In the same vein all IBM has to offer their customers is 32-bit COBOL on their mainframe, so customers can only use less than 2 GB, see Memory Limitations with IBM Enterprise COBOL Compiler.
In earlier times IBM tried to sell their VisualAge products, which where notoriously slow, and never really took off. Now they aggressively sell WebSphere.
Who makes these decisions? And who approves this?
In defense of IBM, there is a company called Rocket Software which provides Perl and PHP. So it’s like going to McDonald’s ordering a hamburger, but the clerk tells you that you should buy the bread separately from the nearby bakery.
Recently I learned the hard way that IBM Enterprise COBOL compiler cannot generate 8-byte long POINTER variables, but only 4-byte pointers, meaning, that you cannot use more than 2GB in COBOL on a mainframe. I.e., you cannot make use of AMODE=64 with COBOL on the mainframe. You can run in AMODE=64, but you cannot exploit it. BTW, we have the year 2013. So, no big-data on mainframe with COBOL.

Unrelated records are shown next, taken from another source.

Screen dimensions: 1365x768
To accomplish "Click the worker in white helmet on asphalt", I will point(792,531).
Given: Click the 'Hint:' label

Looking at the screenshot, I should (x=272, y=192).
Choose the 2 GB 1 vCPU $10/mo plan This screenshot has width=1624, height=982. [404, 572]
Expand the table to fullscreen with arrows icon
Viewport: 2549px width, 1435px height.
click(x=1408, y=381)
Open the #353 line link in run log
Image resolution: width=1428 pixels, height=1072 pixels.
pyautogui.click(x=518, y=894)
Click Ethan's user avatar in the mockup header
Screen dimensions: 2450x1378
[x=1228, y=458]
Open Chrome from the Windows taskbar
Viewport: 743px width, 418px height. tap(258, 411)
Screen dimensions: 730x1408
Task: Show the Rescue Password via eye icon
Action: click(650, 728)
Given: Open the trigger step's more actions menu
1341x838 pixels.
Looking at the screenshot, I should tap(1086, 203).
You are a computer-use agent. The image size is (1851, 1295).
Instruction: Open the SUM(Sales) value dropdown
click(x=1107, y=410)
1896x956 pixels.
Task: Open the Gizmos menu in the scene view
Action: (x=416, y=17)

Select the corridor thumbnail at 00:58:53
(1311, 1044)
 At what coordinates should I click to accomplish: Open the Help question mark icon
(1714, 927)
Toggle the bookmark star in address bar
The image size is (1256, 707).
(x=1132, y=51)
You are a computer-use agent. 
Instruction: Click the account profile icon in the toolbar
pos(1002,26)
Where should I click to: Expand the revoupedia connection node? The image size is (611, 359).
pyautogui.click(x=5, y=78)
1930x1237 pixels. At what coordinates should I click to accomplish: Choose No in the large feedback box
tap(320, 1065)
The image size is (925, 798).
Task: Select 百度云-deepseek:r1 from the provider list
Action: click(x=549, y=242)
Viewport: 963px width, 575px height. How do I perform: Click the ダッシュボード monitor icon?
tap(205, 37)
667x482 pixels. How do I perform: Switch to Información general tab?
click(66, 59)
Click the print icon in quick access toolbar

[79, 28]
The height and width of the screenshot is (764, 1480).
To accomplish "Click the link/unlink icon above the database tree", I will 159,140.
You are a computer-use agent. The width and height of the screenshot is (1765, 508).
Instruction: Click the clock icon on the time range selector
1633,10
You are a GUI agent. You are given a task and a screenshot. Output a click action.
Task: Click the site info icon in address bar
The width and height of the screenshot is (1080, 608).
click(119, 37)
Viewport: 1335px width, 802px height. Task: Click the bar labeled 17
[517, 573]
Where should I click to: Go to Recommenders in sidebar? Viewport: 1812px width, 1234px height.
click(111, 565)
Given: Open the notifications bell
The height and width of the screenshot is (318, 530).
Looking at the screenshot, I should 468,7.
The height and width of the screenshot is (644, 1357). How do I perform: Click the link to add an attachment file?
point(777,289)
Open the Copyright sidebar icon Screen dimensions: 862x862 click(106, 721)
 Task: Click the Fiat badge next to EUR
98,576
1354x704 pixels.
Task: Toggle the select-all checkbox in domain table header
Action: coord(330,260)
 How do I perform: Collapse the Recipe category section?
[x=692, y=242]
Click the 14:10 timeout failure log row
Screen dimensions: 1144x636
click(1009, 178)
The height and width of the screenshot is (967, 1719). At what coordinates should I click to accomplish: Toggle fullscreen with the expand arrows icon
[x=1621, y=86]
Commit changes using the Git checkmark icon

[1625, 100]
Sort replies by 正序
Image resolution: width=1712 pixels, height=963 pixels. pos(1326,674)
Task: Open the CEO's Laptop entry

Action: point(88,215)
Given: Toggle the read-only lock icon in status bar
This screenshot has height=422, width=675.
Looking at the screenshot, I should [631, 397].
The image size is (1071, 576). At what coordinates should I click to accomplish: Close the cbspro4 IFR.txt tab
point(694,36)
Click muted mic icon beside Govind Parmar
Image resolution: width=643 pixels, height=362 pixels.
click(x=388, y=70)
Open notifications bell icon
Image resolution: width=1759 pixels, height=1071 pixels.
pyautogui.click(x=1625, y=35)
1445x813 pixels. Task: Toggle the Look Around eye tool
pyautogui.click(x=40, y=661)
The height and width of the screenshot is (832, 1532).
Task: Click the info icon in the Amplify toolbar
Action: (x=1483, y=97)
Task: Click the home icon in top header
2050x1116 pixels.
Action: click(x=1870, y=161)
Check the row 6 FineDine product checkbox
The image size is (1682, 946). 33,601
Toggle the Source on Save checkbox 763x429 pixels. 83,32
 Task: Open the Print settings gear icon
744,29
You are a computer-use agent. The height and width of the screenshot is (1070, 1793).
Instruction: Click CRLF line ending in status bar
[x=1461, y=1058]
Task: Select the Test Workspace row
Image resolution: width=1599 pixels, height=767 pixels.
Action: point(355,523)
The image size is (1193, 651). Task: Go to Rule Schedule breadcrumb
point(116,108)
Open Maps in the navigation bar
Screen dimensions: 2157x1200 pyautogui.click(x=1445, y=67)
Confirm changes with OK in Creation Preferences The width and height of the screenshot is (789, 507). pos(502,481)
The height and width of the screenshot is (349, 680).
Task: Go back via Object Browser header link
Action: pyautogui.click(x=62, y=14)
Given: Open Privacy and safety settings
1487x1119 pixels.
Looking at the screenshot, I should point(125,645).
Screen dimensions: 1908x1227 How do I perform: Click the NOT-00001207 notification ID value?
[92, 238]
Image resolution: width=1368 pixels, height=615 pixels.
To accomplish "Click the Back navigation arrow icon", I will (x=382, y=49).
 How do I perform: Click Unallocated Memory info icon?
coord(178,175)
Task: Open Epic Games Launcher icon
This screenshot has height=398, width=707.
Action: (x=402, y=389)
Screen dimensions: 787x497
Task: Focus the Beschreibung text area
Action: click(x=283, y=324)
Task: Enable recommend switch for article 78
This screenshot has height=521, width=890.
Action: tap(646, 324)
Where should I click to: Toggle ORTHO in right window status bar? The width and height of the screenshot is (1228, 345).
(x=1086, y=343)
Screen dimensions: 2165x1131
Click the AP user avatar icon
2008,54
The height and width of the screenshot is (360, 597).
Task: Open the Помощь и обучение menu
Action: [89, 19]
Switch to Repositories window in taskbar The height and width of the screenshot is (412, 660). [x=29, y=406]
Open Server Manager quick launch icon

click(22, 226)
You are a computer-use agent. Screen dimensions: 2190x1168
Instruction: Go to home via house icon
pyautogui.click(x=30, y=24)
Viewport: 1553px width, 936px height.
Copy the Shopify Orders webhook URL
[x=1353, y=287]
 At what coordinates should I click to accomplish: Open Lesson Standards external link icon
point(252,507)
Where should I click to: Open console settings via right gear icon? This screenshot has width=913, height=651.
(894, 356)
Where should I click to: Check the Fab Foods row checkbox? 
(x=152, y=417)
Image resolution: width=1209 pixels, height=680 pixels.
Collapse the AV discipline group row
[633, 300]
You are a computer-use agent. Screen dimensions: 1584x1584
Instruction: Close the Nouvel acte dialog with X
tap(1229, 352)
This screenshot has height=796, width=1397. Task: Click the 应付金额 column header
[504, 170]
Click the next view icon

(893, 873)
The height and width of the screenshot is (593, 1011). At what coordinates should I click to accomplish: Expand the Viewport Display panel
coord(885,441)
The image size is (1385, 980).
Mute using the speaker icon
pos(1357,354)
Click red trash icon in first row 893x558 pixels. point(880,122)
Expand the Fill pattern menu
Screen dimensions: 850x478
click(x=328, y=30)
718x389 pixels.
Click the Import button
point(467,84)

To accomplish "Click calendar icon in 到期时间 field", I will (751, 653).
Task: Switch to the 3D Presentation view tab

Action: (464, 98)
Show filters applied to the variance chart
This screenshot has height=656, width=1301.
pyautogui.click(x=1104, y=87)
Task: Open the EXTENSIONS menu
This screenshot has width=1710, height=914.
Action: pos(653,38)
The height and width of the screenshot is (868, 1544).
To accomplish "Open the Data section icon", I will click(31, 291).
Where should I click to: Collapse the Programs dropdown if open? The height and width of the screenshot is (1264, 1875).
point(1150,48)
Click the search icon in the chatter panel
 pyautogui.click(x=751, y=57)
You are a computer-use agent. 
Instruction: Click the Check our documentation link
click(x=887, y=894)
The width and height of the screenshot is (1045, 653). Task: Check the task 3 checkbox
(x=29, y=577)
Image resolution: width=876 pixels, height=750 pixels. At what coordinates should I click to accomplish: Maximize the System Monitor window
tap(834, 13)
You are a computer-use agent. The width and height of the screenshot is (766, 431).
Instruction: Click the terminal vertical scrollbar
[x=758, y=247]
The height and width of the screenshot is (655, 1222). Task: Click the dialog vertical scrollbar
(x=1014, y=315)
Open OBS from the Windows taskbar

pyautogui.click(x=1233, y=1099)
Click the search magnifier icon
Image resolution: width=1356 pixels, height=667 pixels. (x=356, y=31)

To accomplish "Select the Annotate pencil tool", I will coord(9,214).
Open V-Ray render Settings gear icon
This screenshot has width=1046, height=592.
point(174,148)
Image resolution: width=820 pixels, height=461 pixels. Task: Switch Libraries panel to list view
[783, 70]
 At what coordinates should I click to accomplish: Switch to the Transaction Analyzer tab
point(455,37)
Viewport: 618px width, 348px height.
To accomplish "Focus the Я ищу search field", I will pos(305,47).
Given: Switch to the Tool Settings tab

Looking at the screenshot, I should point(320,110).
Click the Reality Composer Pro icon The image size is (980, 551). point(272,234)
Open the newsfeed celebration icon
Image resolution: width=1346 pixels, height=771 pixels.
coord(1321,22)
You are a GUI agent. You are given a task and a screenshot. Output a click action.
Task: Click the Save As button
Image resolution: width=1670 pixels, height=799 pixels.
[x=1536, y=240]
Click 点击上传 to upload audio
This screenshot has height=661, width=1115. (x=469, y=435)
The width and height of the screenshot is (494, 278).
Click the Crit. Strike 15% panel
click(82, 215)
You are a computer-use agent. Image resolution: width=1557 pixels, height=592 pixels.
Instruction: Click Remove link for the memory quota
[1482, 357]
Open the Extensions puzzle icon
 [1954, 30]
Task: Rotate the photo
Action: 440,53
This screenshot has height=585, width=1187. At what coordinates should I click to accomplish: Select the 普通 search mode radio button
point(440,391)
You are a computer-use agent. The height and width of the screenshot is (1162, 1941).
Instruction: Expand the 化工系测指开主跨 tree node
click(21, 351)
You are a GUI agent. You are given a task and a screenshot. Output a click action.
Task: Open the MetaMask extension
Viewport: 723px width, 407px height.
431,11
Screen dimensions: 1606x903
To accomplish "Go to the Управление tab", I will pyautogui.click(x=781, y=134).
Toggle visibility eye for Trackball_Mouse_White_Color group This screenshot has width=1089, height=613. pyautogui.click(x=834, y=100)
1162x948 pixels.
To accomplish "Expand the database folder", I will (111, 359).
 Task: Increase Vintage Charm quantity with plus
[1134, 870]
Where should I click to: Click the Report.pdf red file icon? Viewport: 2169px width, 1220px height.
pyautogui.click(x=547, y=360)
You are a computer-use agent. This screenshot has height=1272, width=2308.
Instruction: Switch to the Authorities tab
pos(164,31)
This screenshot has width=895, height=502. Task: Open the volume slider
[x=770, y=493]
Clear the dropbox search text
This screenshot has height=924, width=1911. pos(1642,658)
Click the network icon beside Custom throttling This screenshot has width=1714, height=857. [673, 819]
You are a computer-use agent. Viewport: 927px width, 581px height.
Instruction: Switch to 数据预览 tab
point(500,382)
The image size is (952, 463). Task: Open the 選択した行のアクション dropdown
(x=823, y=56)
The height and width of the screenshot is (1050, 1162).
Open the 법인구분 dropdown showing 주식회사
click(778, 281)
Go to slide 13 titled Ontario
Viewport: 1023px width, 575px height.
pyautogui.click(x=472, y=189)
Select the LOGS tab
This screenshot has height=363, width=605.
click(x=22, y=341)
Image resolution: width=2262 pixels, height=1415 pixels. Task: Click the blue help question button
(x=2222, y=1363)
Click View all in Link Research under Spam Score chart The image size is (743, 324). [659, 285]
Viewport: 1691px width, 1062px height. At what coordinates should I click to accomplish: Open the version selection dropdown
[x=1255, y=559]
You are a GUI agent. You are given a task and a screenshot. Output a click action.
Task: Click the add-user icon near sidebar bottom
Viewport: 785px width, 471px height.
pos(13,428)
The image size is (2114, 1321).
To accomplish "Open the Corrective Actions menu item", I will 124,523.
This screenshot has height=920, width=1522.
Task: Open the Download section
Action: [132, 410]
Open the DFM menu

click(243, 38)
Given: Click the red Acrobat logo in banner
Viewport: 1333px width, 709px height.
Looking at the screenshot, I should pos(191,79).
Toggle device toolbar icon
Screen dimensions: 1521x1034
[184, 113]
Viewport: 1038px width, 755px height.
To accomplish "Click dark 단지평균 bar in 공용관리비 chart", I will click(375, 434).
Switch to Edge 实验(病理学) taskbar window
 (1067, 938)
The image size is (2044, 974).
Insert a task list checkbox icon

IBM Assembler and C/C++ can fully exploit AMODE=64, i.e., can use 8-byte long pointers.
Mainframe rehosting is about replacing the whole mainframe with one or multiple Linux boxes, or at times, move portions of the application landscape from the mainframe to Linux. Thereby you basically keep many of the hitherto used development- and runtime-environment, like COBOL, DB2, IMS, CICS, etc. The goal in mainframe rehosting is to dramatically reduce costs. If you are dauntless you can also move to Windows.
The point is that you do not rewrite your applications but rather just move your applications, i.e., you recompile your applications on new hardware. So all accumulated experiences with the software is fully preserved.
In 2008 I started writing a paper on mainframe rehosting, see Mainframe Rehosting.
During 2008-2011 the paper has been revised somewhat. The paper is in German.